§ **What to do**
Please return the entries, omitting and altering nothing.

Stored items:

-=-=-=-=-

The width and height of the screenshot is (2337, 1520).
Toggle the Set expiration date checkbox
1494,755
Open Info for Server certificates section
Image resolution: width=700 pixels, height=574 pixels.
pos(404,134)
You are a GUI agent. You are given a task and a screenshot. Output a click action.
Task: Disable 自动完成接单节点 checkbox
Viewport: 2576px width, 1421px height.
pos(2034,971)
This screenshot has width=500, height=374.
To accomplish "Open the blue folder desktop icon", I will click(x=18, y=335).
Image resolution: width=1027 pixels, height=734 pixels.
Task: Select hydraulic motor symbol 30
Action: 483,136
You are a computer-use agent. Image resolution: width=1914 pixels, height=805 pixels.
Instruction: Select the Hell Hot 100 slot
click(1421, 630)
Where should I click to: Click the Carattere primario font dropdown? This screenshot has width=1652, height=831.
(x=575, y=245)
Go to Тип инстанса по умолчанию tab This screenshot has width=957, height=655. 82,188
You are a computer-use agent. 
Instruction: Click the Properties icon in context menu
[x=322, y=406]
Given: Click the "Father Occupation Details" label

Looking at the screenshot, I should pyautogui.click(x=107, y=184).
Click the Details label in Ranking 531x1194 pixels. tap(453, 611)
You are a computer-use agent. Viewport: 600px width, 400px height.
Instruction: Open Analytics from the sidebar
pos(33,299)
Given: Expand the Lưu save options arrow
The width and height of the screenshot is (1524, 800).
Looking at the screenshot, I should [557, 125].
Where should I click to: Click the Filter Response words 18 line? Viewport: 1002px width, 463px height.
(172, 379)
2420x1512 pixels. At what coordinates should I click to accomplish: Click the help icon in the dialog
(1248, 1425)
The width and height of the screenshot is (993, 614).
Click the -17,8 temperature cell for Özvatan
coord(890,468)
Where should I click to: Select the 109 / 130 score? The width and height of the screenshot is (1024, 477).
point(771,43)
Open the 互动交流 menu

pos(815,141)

-=-=-=-=-

§ **Reply**
The width and height of the screenshot is (2337, 1520).
Toggle the Set expiration date checkbox
1494,755
Open Info for Server certificates section
Image resolution: width=700 pixels, height=574 pixels.
pos(404,134)
You are a GUI agent. You are given a task and a screenshot. Output a click action.
Task: Disable 自动完成接单节点 checkbox
Viewport: 2576px width, 1421px height.
pos(2034,971)
This screenshot has width=500, height=374.
To accomplish "Open the blue folder desktop icon", I will click(x=18, y=335).
Image resolution: width=1027 pixels, height=734 pixels.
Task: Select hydraulic motor symbol 30
Action: 483,136
You are a computer-use agent. Image resolution: width=1914 pixels, height=805 pixels.
Instruction: Select the Hell Hot 100 slot
click(1421, 630)
Where should I click to: Click the Carattere primario font dropdown? This screenshot has width=1652, height=831.
(x=575, y=245)
Go to Тип инстанса по умолчанию tab This screenshot has width=957, height=655. 82,188
You are a computer-use agent. 
Instruction: Click the Properties icon in context menu
[x=322, y=406]
Given: Click the "Father Occupation Details" label

Looking at the screenshot, I should pyautogui.click(x=107, y=184).
Click the Details label in Ranking 531x1194 pixels. tap(453, 611)
You are a computer-use agent. Viewport: 600px width, 400px height.
Instruction: Open Analytics from the sidebar
pos(33,299)
Given: Expand the Lưu save options arrow
The width and height of the screenshot is (1524, 800).
Looking at the screenshot, I should [557, 125].
Where should I click to: Click the Filter Response words 18 line? Viewport: 1002px width, 463px height.
(172, 379)
2420x1512 pixels. At what coordinates should I click to accomplish: Click the help icon in the dialog
(1248, 1425)
The width and height of the screenshot is (993, 614).
Click the -17,8 temperature cell for Özvatan
coord(890,468)
Where should I click to: Select the 109 / 130 score? The width and height of the screenshot is (1024, 477).
point(771,43)
Open the 互动交流 menu

pos(815,141)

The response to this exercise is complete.